Nearly all newspapers, television and radio stations in Venezuela are in the hands of people opposed to President Hugo Chavez’s government, providing an endless stream of articles and programs criticizing the administration. This opposition media played an important role in the coup against Chavez in April of 2002 and failed to report on the national uprising in Chavez’s favor during the coup. Community radios were one of the few media reporting on the reality of the coup’s events as they transpired.
Merida, a city of around one million people in mountainous, western Venezuela is a host to five community radio stations, most of which have sprung up since Chavez came into office in 1998. Under previous administrations, clandestine radio stations went on air illegally, and were often shut down by the government. Yet under Chavez, a community media movement has thrived. As of May 2004, the National Association of Free, Community and Alternative Media in Venezuela, (ANMCLA) operated as the umbrella organization to some 180 community media outlets, including community newspapers, radios and televisions. Often, around 25 percent of the radios’ financial support comes from the government and after filling out the necessary paperwork, virtually anyone can start up their own radio.

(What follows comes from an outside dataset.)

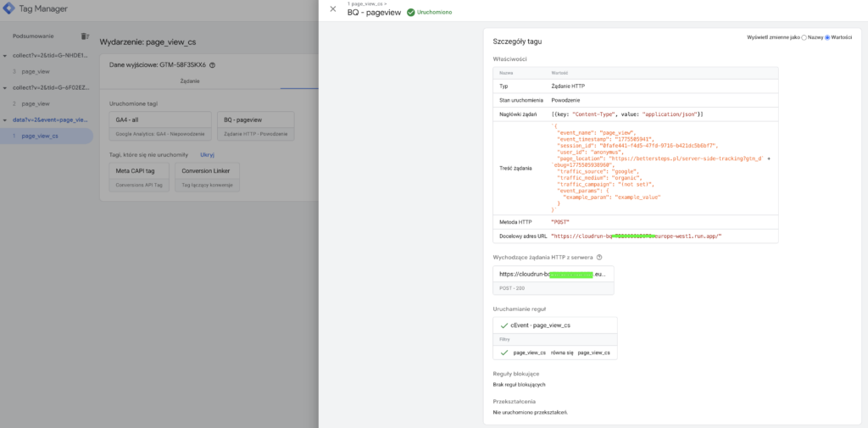Select the Wartości radio button

tap(827, 37)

“There was no money at the beginning,” said William Barillas, a broadcaster at Radio Horizonte in Merida. “In 2001, we started with a transmitter that was lent to us by some friends.”

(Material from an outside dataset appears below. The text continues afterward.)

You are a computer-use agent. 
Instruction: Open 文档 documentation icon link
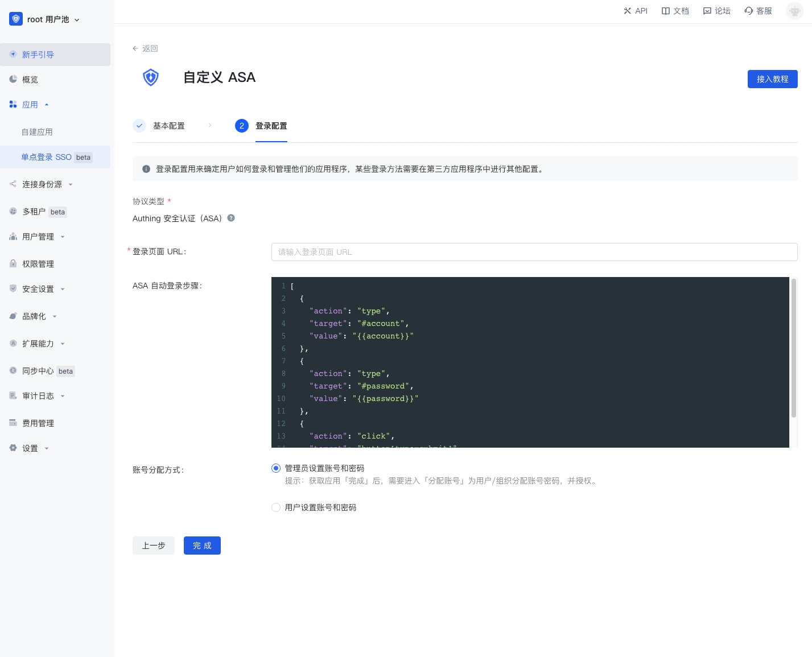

Barrilas said previous governments “did not allow access (to many radio stations) to go on the air. They just allowed commercial radio because they want the public to remain ignorant.”
“Community radio extends democracy,” Barillas added. “With our radio now, whatever problems or issues that arise in the community, anybody can talk about it. Other commercial radios do not care about teaching people anything. They just promote violence and advertisements.”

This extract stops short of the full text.